**REQUIREMENT:** Rewrite the material from the line containing "This screenshot has height=1020, width=1920." down through the line containing "window is located at coordinates (505, 42)." as a Markdown table with the columns Row and Line, numbering each line and skipping blank ones.

Data listing
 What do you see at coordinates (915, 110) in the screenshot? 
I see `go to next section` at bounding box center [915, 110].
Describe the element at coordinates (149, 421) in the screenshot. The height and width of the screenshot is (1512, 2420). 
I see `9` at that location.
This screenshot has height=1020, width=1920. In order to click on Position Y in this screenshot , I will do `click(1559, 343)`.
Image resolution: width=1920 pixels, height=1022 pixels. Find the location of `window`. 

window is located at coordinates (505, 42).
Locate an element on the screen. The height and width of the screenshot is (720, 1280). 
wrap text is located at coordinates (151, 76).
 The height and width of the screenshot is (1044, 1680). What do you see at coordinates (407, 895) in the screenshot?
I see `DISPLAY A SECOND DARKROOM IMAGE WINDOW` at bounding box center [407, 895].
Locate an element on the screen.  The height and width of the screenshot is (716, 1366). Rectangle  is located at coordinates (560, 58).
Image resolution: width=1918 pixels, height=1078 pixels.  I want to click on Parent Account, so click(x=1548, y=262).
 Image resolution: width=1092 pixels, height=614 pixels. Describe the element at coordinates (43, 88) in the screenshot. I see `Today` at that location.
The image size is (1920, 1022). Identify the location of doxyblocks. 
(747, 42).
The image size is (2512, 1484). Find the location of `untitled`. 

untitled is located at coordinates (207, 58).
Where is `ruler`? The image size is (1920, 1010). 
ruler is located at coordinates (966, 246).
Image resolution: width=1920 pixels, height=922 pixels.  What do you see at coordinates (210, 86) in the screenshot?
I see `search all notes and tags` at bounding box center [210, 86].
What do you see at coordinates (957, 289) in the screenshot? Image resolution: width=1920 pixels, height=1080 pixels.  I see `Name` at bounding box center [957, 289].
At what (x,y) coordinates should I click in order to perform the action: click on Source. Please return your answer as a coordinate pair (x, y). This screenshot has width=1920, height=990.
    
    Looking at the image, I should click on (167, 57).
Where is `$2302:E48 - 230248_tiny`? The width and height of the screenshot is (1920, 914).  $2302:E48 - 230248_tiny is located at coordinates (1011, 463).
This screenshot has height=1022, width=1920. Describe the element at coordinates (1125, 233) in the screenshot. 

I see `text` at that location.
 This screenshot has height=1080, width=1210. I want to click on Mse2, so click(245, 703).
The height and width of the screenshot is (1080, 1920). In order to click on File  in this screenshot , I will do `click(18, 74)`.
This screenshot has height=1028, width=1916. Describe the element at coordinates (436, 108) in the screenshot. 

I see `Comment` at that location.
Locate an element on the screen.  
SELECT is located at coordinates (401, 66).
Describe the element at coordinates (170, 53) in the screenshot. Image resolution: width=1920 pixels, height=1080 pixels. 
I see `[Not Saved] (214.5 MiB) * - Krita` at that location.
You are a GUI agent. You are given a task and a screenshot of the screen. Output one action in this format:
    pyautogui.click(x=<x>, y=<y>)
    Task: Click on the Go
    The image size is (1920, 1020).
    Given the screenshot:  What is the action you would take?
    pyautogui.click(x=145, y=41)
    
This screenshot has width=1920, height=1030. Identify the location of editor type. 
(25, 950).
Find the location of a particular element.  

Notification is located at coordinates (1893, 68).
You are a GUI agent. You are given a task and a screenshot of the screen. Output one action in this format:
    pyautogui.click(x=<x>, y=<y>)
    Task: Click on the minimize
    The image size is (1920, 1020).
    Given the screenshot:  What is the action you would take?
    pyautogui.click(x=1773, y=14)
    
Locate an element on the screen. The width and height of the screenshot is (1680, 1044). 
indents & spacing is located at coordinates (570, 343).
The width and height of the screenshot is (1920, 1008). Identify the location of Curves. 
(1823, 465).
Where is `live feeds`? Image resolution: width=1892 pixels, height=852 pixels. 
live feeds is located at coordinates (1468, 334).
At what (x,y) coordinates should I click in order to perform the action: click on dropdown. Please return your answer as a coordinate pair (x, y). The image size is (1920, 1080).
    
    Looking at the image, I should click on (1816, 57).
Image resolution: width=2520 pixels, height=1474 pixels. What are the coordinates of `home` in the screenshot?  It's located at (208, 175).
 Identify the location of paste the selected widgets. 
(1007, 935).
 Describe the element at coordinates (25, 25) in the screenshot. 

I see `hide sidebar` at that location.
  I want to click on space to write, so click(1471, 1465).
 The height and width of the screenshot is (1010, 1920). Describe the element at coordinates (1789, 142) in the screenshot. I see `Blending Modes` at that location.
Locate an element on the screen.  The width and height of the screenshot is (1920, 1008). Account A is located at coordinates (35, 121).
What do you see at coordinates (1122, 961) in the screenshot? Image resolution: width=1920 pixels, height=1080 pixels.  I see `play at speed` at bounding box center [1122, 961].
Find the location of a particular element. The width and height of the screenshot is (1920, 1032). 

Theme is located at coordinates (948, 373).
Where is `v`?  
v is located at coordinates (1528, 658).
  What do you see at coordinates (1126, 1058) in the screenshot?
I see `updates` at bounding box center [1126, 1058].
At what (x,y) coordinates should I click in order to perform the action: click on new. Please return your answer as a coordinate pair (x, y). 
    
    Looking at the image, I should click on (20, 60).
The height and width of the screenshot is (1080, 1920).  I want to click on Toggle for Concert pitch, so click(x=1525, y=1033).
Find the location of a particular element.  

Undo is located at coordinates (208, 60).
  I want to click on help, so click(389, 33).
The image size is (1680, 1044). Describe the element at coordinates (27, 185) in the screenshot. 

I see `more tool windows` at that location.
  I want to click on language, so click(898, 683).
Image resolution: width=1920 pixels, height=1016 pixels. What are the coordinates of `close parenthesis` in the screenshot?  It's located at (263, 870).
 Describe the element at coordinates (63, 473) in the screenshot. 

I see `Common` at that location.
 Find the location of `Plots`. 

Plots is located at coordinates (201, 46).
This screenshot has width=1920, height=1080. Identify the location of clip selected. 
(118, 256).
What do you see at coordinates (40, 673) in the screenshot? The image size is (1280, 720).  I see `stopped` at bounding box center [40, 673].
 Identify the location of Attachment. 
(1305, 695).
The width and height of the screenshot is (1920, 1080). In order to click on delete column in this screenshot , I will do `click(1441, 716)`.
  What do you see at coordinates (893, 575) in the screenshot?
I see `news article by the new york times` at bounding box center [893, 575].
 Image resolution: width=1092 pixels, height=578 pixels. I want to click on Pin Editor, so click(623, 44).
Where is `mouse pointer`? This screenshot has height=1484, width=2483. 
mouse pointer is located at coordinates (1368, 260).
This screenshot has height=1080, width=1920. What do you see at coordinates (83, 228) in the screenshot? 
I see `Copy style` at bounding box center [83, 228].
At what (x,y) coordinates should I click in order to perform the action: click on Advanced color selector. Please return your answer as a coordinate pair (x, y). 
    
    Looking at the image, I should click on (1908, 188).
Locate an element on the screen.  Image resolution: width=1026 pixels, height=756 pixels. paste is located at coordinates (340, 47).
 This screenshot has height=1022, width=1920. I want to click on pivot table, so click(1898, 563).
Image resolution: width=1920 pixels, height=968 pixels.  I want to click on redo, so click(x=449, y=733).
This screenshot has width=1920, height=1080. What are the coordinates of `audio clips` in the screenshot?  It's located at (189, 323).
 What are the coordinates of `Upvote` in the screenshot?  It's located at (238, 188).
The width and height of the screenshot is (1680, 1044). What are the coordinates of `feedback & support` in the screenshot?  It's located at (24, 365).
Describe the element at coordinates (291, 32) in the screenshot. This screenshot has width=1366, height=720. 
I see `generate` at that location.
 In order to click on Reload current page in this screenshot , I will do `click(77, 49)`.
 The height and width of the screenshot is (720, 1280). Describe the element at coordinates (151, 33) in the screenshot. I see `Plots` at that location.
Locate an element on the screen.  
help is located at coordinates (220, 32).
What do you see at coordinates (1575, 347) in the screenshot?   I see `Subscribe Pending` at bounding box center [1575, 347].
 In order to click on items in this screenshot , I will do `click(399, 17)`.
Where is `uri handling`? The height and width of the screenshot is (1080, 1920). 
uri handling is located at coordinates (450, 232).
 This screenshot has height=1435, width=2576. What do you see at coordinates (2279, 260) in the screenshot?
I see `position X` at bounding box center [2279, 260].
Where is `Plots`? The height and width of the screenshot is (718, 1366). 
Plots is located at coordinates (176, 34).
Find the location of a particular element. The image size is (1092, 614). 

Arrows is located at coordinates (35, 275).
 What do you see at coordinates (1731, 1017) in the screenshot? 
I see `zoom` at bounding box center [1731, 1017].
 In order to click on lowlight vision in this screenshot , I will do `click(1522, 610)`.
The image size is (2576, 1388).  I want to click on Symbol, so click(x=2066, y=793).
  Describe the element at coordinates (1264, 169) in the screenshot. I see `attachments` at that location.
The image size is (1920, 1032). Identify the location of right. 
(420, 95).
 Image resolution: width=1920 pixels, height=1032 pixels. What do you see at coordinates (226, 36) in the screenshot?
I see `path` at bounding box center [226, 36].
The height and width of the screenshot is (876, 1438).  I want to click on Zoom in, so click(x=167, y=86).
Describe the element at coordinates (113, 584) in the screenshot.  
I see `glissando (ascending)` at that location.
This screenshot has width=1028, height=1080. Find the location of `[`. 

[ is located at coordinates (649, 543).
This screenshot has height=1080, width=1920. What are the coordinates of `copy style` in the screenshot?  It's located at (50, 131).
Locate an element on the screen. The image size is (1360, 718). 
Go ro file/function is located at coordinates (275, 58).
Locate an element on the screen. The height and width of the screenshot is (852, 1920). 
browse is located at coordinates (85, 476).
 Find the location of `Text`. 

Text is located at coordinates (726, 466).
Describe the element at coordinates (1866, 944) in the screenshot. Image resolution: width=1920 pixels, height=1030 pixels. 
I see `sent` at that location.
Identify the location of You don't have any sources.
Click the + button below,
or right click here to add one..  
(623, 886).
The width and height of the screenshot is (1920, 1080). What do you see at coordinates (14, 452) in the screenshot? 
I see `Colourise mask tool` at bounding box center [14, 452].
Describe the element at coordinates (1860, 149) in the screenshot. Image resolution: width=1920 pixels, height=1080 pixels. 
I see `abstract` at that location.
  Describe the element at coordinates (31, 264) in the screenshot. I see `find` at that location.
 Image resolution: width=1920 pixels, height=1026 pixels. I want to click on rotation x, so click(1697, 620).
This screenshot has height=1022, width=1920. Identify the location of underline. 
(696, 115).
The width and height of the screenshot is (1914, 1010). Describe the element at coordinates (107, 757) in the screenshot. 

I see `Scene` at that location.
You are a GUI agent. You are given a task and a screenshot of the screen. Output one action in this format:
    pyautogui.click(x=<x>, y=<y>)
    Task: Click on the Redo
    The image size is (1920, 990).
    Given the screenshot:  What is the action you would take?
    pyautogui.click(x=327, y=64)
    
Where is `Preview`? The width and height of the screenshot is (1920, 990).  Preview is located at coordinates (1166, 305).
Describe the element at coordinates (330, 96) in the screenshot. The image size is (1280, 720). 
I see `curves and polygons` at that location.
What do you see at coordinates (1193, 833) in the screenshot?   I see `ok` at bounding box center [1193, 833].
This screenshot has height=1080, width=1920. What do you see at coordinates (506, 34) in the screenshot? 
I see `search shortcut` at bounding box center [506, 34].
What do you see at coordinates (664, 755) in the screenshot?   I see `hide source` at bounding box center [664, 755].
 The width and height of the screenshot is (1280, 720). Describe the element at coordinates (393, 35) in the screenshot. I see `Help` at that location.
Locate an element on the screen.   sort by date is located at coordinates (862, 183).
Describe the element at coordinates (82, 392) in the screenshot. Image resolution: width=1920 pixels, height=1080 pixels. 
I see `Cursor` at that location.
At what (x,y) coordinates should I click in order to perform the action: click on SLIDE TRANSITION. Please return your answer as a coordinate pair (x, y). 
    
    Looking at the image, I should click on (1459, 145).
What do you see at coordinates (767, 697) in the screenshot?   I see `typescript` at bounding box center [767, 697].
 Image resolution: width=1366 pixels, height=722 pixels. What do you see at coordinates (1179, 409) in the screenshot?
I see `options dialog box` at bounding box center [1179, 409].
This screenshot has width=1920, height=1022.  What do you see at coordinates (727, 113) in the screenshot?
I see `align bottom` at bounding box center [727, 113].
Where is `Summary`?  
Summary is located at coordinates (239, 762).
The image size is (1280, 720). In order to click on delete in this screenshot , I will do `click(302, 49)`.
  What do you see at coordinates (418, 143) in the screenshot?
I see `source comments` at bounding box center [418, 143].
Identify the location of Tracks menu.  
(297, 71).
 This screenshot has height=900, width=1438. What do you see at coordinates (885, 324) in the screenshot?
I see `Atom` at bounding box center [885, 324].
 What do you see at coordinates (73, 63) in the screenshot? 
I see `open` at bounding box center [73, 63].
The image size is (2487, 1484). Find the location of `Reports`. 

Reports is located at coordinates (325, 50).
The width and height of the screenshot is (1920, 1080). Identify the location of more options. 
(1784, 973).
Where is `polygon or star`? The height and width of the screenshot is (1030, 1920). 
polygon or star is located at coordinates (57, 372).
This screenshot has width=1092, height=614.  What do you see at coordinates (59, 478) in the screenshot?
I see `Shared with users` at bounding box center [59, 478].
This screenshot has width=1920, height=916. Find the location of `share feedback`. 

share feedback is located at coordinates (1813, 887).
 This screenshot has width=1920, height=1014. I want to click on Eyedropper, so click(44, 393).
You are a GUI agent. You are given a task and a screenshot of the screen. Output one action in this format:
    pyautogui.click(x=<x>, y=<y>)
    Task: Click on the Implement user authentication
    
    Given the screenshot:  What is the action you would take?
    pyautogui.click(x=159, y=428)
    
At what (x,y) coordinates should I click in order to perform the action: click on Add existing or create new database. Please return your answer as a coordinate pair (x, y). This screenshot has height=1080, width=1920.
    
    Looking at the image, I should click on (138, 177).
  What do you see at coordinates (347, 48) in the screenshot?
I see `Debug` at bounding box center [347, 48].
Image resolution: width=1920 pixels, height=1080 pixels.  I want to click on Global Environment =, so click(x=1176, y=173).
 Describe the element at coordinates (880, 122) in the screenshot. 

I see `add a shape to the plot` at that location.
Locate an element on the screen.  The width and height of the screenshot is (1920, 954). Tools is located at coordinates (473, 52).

**EXERCISE RESULT:**
| Row | Line |
|---|---|
| 1 | This screenshot has height=1020, width=1920. In order to click on Position Y in this screenshot , I will do `click(1559, 343)`. |
| 2 | Image resolution: width=1920 pixels, height=1022 pixels. Find the location of `window`.  |
| 3 | window is located at coordinates (505, 42). |